Given the rise of ecommerce activity and smartphone penetration, there are a rising number of entrants in the mobile marketing space such as MoEngage, Localytics and Kahuna to name a few. Similarly, players like Intercom operate in the email marketing space. Avlesh however feels that WebEngage is differentiated from the others by the fact that it tries to engage that anonymous user on the website.

He adds, “We created that guy. No one was dealing with that guy. This whole idea of anonymous ad engagement based on activity is what we do at WebEngage. Now with the new product, we have integrated all three – we now can engage the user on app, email, and web.”

Given the rising competition in the space as well as the fact that the big ecommerce firms have in-house technical teams, one may question how defensible is WebEngage? Would it make sense for these firms to create a WebEngage of their own rather than buy?

user-stats-overview

To this Avlesh has a simple answer, “The short answer is that they can, the long answer is that they won’t. Think of it this way. If you are an ecommerce firm, your core function is commerce. Everything else is an ancillary function. All marketing functions are now data driven. If you have to build that level of sophistication which we spent four years to make, you are talking about building a WebEngage. So you can do this or focus on your core function and leave it to companies for whom it is their bread butter. Any sane company worth its salt won’t do this unless it has policies around sharing data. Because tools like us need a lot of data to glean. So the reasons for not engaging us would be around data and not the fact that their engineers can build this too.”

The short answer is that they can, the long answer is that they won’t.

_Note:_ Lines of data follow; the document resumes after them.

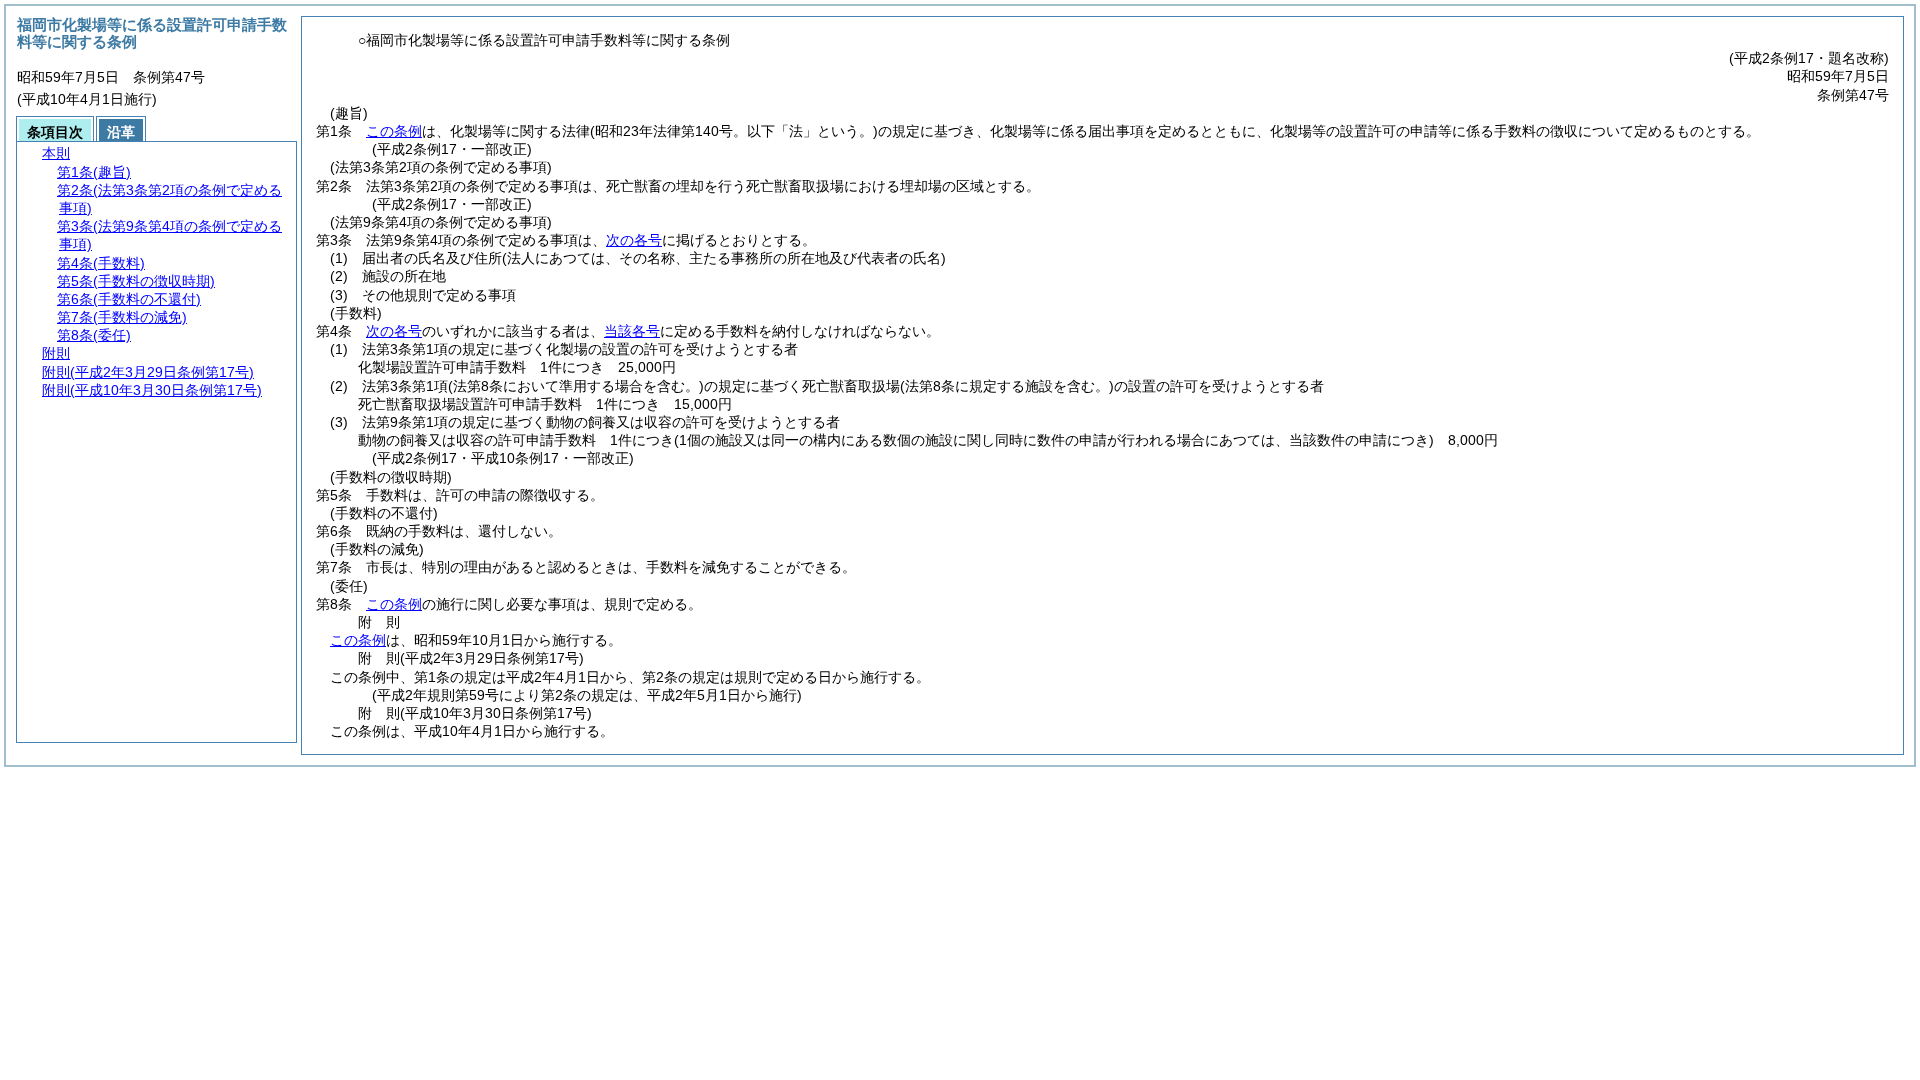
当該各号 (632, 331)
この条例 (394, 131)
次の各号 (634, 240)
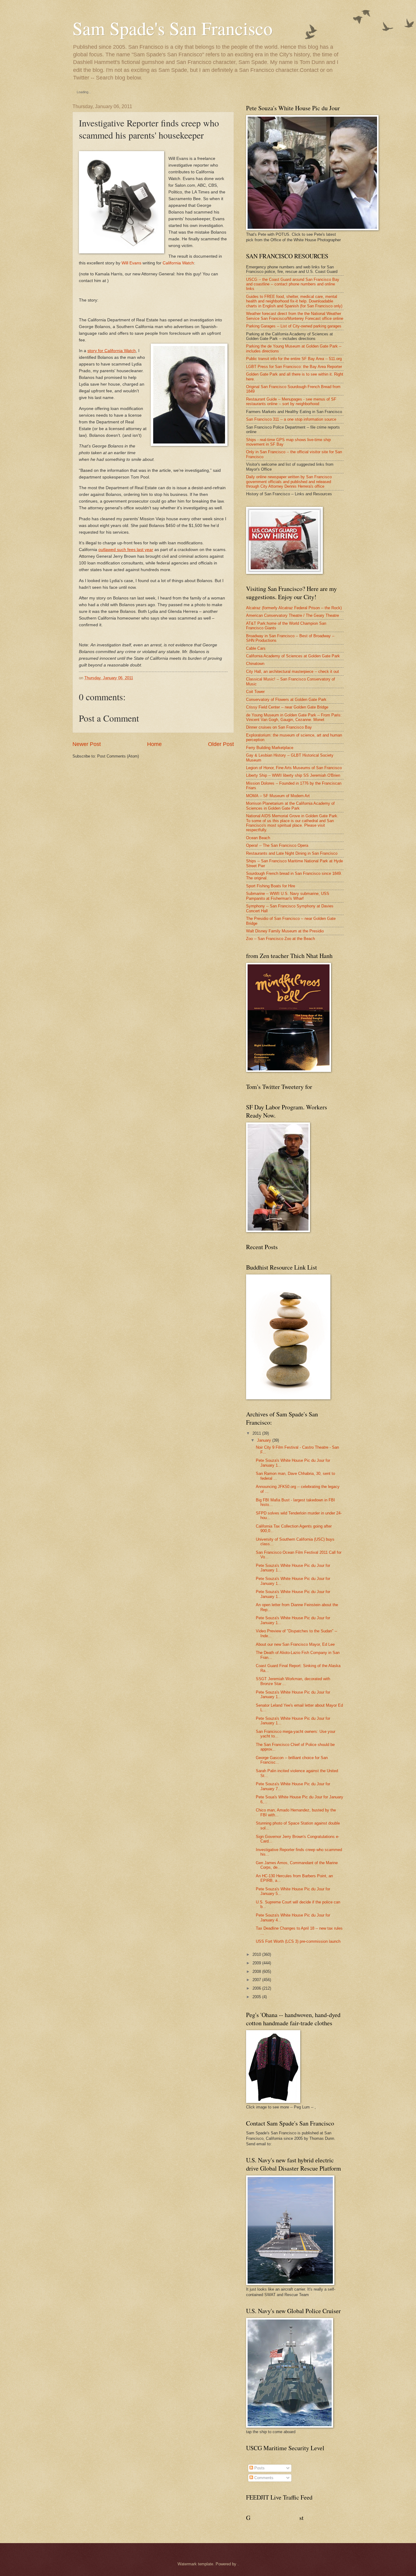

Given the fact that this is a company which practically created the on-site marketing category, bringing that anonymous user in the limelight, it is obvious that ecommerce biggies have chosen to power their sites with WebEngage rather than waste time in creating one! More so with the new product, which will be a comprehensive platform for them to track all user activity across channels, WebEngage seems to have added yet another bastion to its defensibility. It will be interesting to see how the new product augurs for Avlesh’s and Ankit’s dream of delivering a huge SaaS company from India!